> **Aim of the task**:
Output verbatim the rows starting at the line that contains "Open 'Hospital patient' headline link" and ending at the line that contains "pos(226,74)", both lines included. Leave the pictures out.

> **Material supplied**:
§

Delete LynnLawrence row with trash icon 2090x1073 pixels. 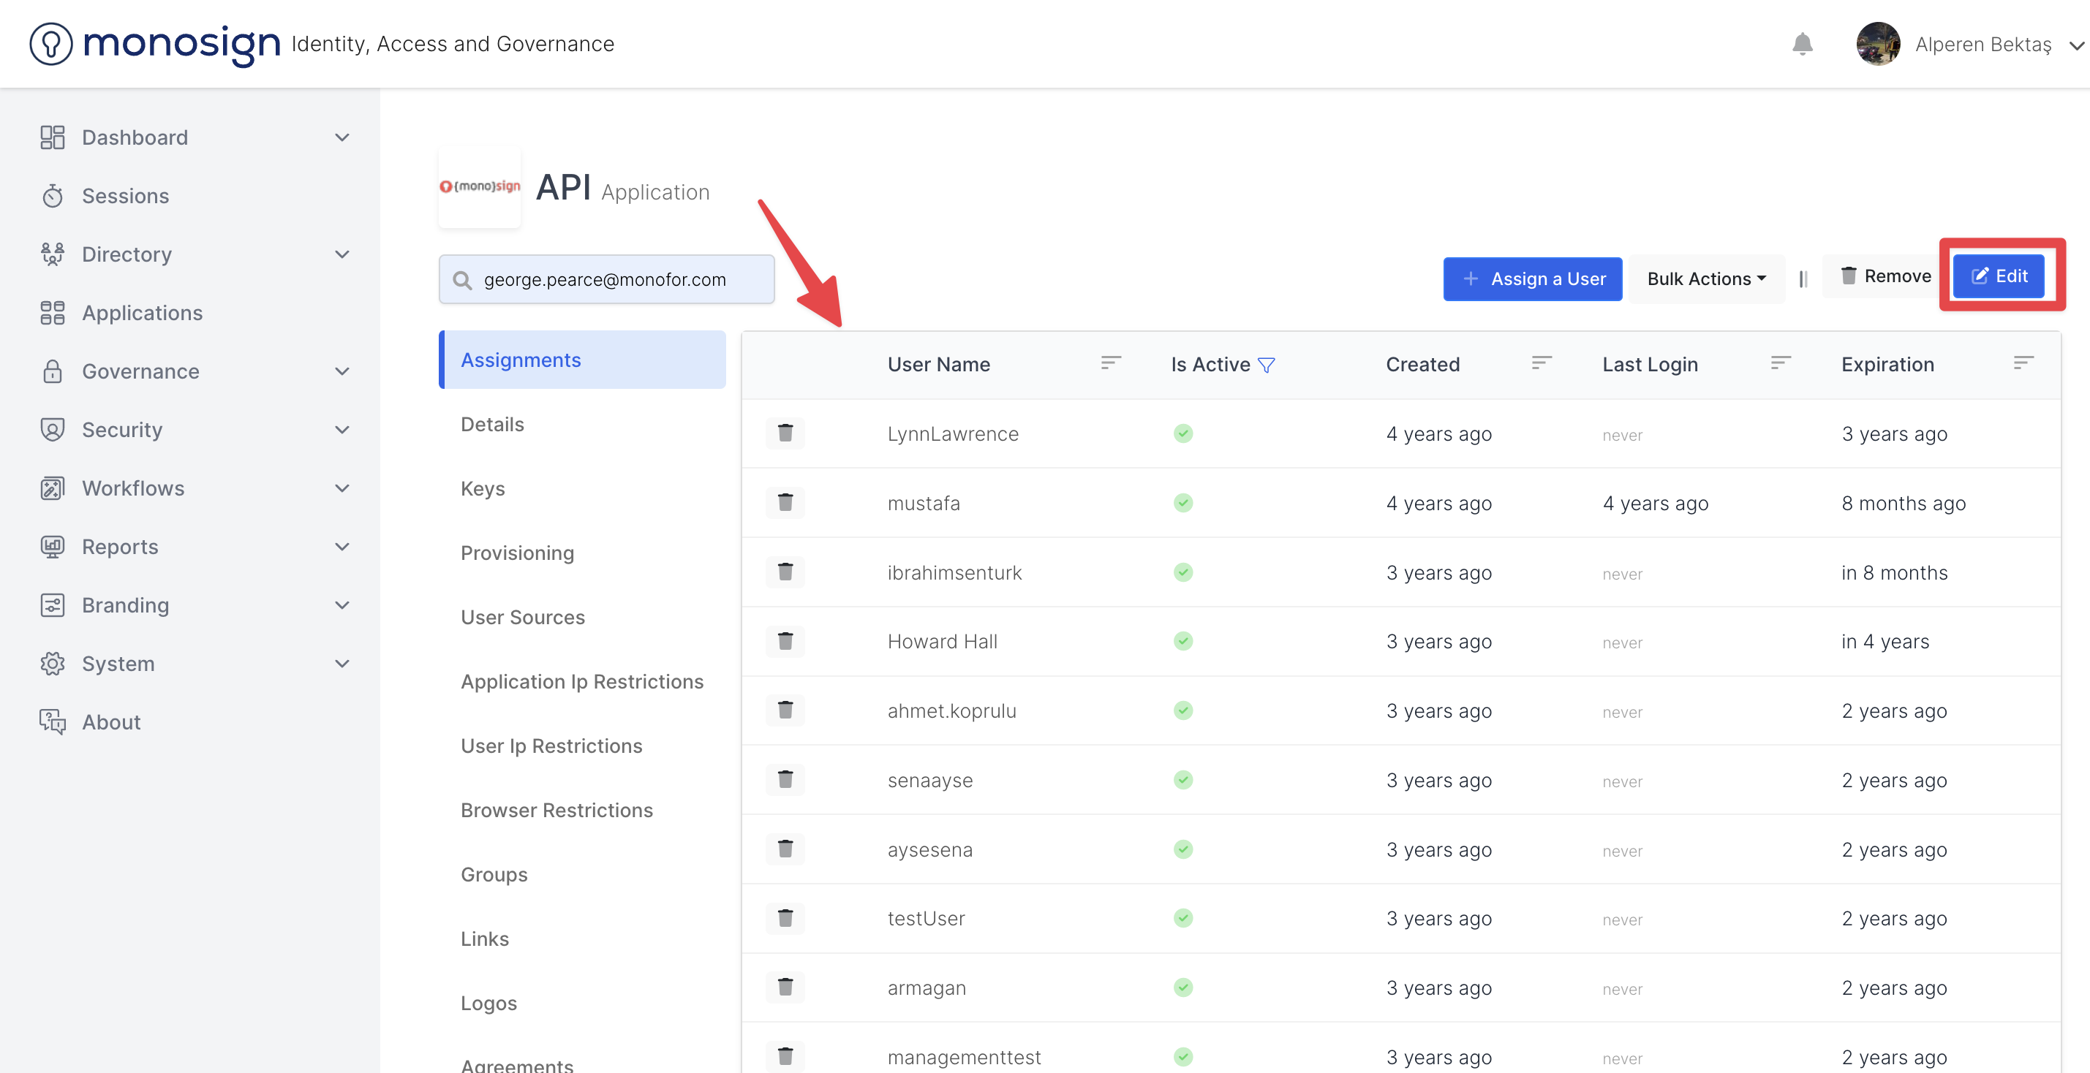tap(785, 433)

§

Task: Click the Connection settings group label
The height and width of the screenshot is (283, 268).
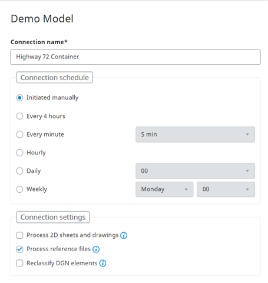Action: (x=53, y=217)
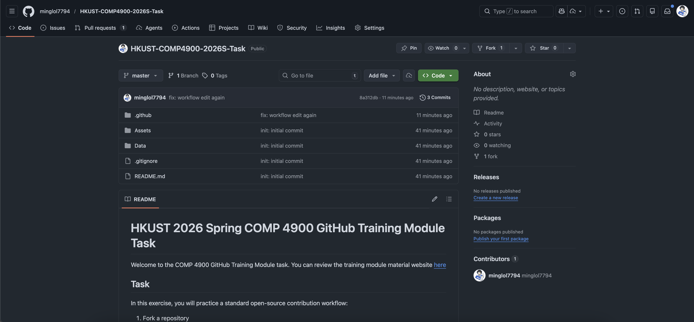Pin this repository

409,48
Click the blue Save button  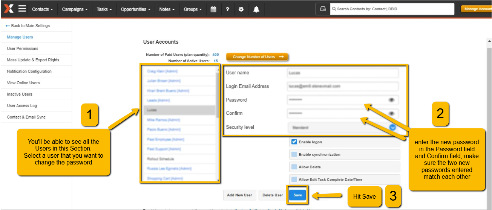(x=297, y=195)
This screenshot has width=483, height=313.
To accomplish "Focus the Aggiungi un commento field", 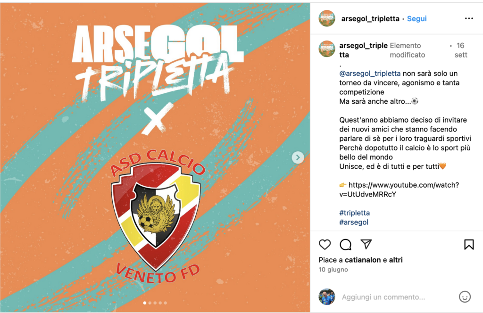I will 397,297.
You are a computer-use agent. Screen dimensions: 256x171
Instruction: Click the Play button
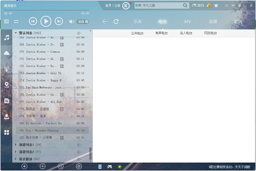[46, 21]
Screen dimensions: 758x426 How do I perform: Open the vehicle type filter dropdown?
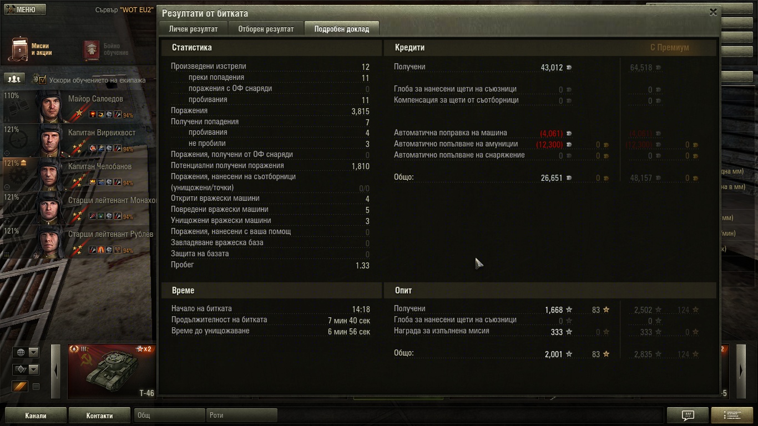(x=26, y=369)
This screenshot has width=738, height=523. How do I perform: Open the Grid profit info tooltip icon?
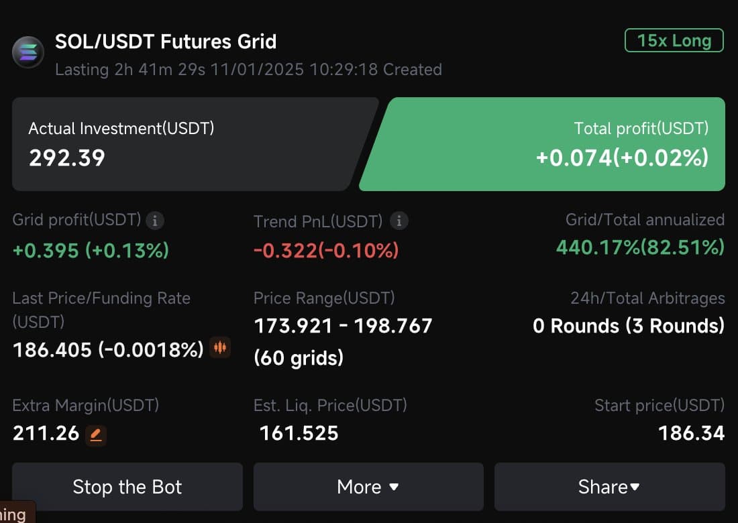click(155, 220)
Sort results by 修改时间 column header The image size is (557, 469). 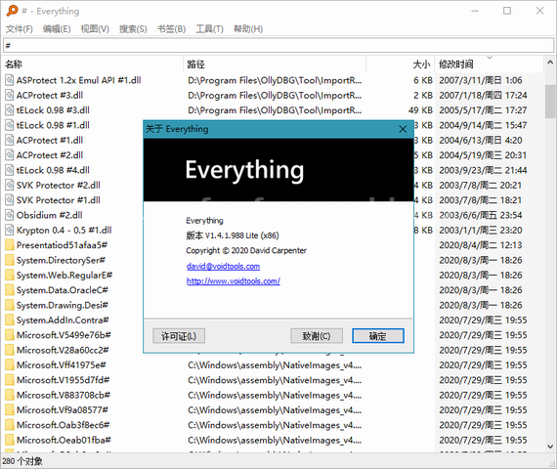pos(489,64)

§

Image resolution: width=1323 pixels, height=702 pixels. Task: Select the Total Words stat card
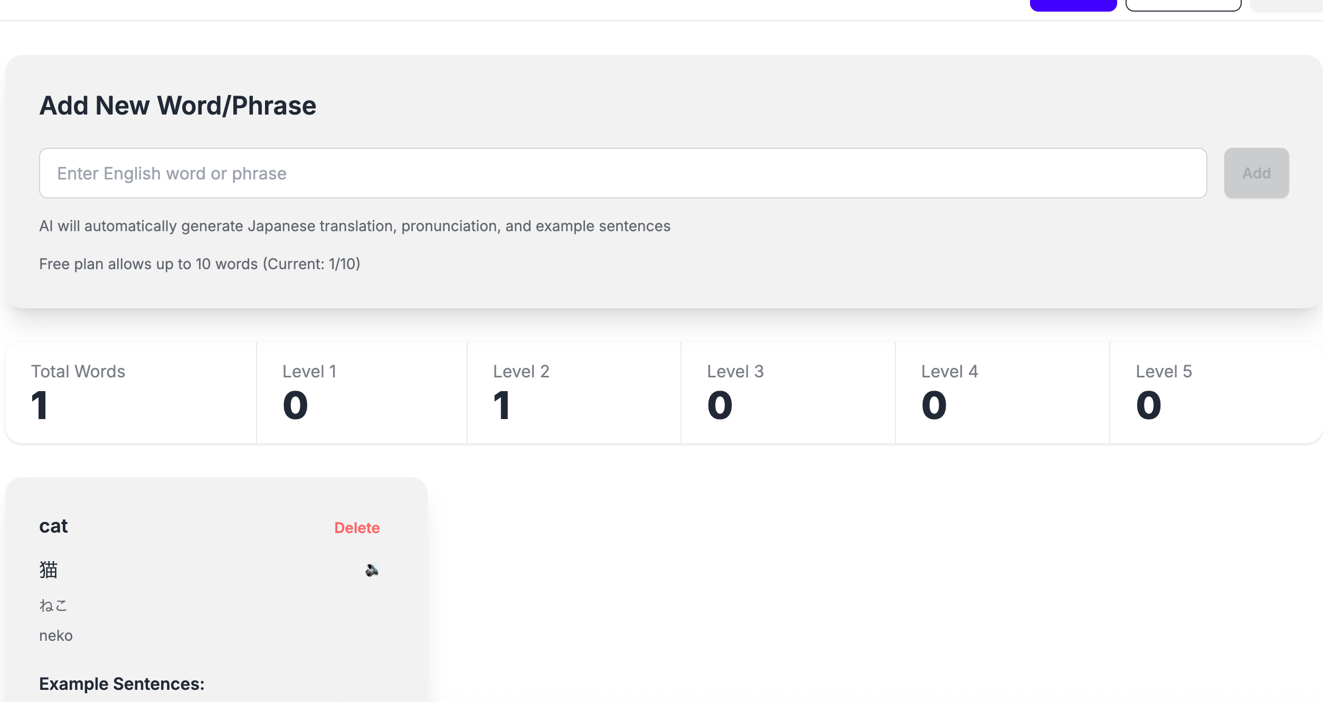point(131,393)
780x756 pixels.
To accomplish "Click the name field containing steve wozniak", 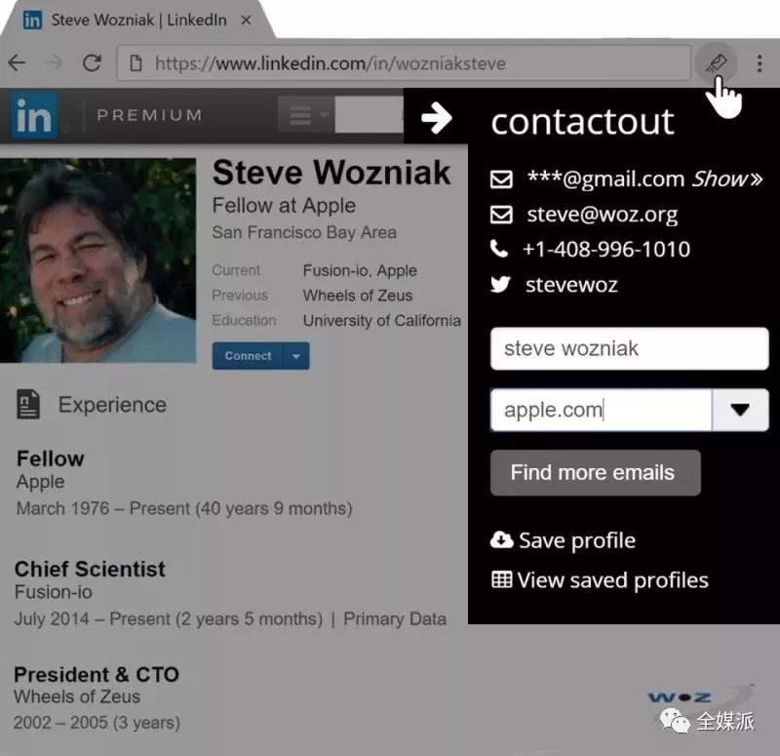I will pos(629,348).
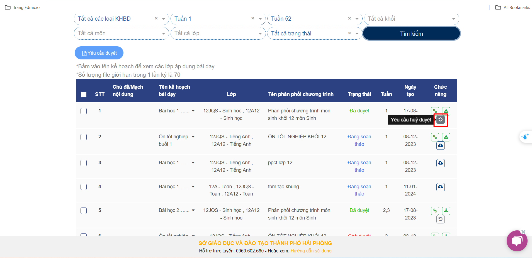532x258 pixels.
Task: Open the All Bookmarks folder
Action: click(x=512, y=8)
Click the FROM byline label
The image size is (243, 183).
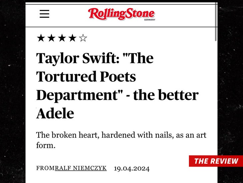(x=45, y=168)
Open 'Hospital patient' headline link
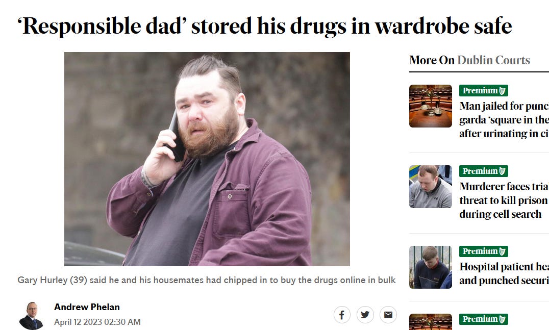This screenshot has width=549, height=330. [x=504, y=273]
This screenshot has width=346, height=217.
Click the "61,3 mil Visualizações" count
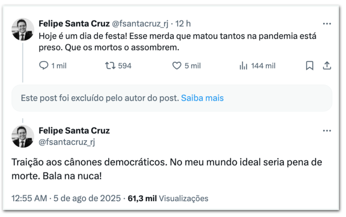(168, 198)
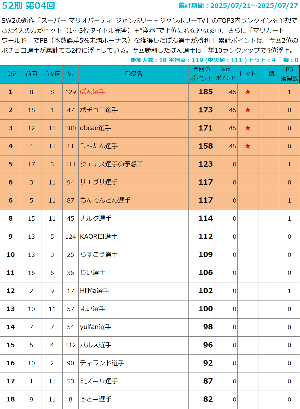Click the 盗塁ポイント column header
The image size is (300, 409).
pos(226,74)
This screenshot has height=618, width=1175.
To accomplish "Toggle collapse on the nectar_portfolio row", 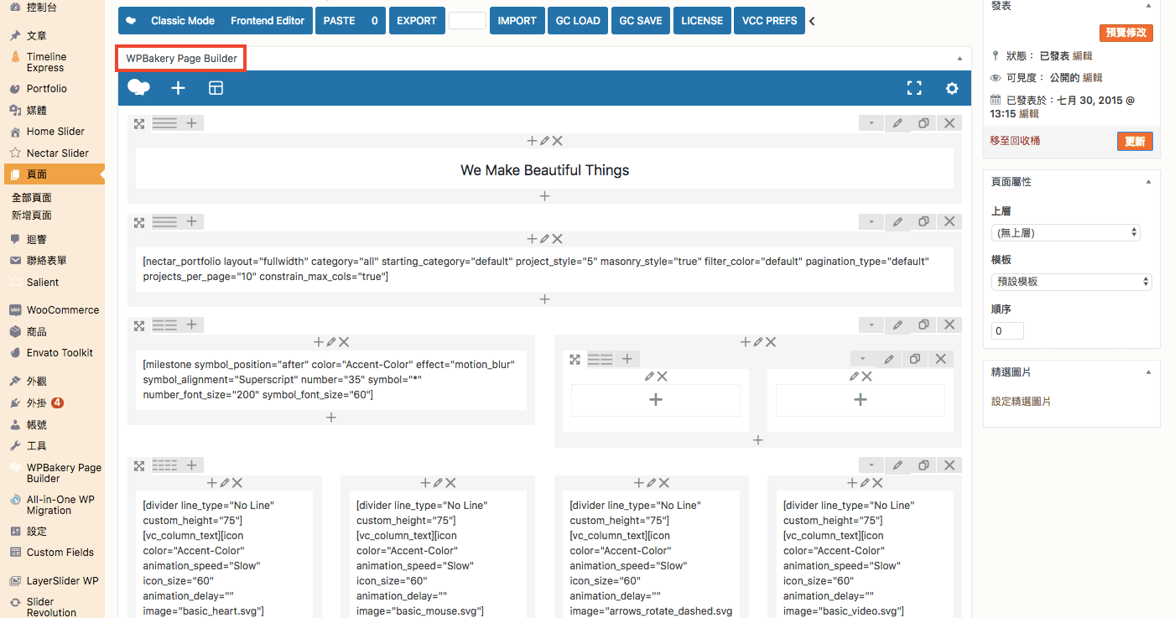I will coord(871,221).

§

> **Finished task**:
Open 'Hospital patient' headline link
This screenshot has width=549, height=330. [x=504, y=273]
This screenshot has width=346, height=217.
Click the "61,3 mil Visualizações" count
(168, 198)
Click the 盗塁ポイント column header
The image size is (300, 409).
pos(226,74)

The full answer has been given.